(Sayfa Alıntısı):

Üyelikte İkinci Kritik Adım

Bigpara Haber
Çarşamba günü Avrupa Birliği, Türkiye`nin birliğe üyeliği için kritik öneme sahip Katılım Ortaklığı Belgesi`ni açıklıyor. Belgede Tükiye`nin üyelik için yapması ve yapmaması gerekenler yazılı.


Türkiye`nin Avrupa Birliği`ne üyelik konusunda dönmesi gereken birinci köşe Helsinki Zirvesi idiyse ikincisi de 8 Kasım 2000 Çarşamba günü Katılım Ortaklığı Belgesi (KOB)`nin açıklanması olacak. Avrupa Birliği Komisyonu`nun Genişlemeden sorumlu Komisyoneri Günter Verheugen, Türkiye saati ile 15:30`da başlayacak olan oturumda Avrupa Parlamentosu`na Türkiye`nin AB`ye katılım sürecine ilişkin stratejisinde AB`nin beklentilerini ve bunların yerine getirilmesi için öngörülen zamanlamayı yansıtan Katılım Ortaklığı Belgesini (KOB) takdim edecek. Burada yaptığımız temaslardan da anlıyoruz ki Türkiye`nin geleceği açısından çok şeyler ifade edecek bu belge üzerindeki pazarlıklar hafta sonu da devam etti ve belki son dakikaya kadar devam edecek.


Komisyoner Verheugen, Türkiye KOB`unu Avrupa Birliği`ne üyelik yolunda ilerleyen ve KOB`ları daha evvelden yürürlüğe girmiş olan diğer 13 ülkenin İkinci Düzenli Gelişme Raporları ile birlikte sunacak. Dolayısıyla, Avrupa Birliği kamuoyu, açıklanacak Türkiye stratejisinden çok bu ülkelerin gösterdiği gelişmenin, genişleme açısından ne manaya geleceği ile ilgili. Zira, Avrupa Birliği Konseyi`nin Biarritz`deki son toplantısında su yüzüne çıktığı gibi, aday ülkelerin Birliğe kabule mevcut üyeler açısından bir sürü dert açacak.

(Satırlar):

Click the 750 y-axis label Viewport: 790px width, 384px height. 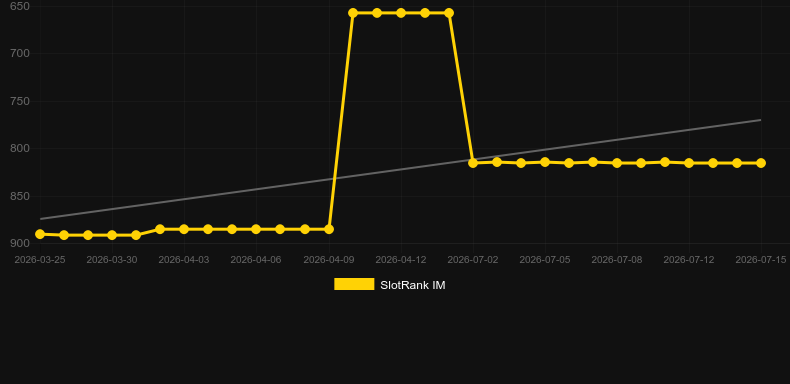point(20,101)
---
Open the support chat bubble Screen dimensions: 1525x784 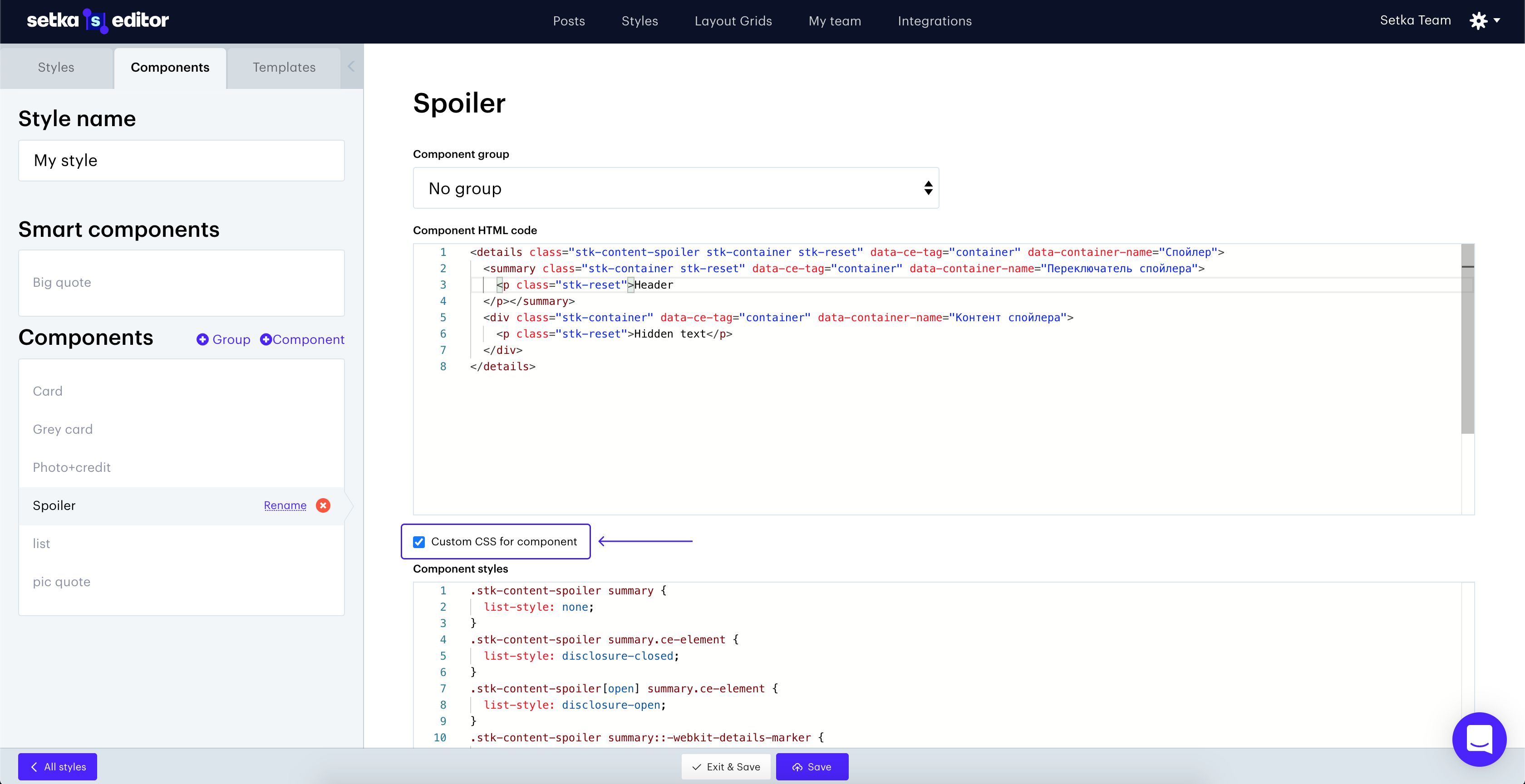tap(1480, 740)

(Yapılacak Görev 1):
Sayfa alıntısında "Komisyoner Verheugen, Türkiye KOB`unu" sözleriyle başlayan paragrafı, ana bilgilerini koruyarak kısa bir madde listesine dönüştürün.
(Yapılacak Görev 2):
Lütfen Katılım Ortaklığı Belgesi'ni anlatan sayfa alıntısını, son cümlesinden sonra gelecek bölümle sürdürün.

(Alıştırma Yanıtı 1):
- Komisyoner Verheugen, Türkiye'nin KOB'unu, üyelik yolunda ilerleyen ve KOB'ları daha önce yürürlüğe girmiş 13 ülkenin İkinci Düzenli Gelişme Raporları ile birlikte sunacak.
- AB kamuoyu, Türkiye stratejisinden çok bu ülkelerin gelişmesinin genişleme açısından ne anlama geleceğiyle ilgileniyor.
- AB Konseyi'nin Biarritz'deki son toplantısında görüldüğü gibi, aday ülkelerin Birliğe kabulü mevcut üyeler için pek çok sorun doğuracak.

(Alıştırma Yanıtı 2):
BÜYÜK ÜYE - KÜÇÜK ÜYE;

Bunların başında Avrupa Birliği kurumlarında yeniden düzenlemeler ve icra ve yasama organlarındaki temsil haklarının yeniden dağılımı geliyor. Bu konu, şüphesiz beraberinde büyük üye ­ küçük üye ayırımını ve dolayasıyla Avrupa Birliği`ne kim hakim olacak mücadelesini kuvvetlendiriyor. Aday ülkeler de Verheugen`in açıklayacağı İkinci Düzenli Gelişme Raporları`nın kendileri açısından ne anlama geleceğini merakla bekliyorlar. Çünkü, söylenenlere göre, Verheugen`in çarşamba günü Avrupa Parlamentosu önünde, önde olduğu söylenen aday ülkelerle bile yapılmakta olan müzakerelerin 2002 yılından önce bitirilemeyeceği ve ilk yeni üyeliklerin 2004 yılından önce mümkün olamayacağı şeklinde bir ikazda bulunması bekleniyor.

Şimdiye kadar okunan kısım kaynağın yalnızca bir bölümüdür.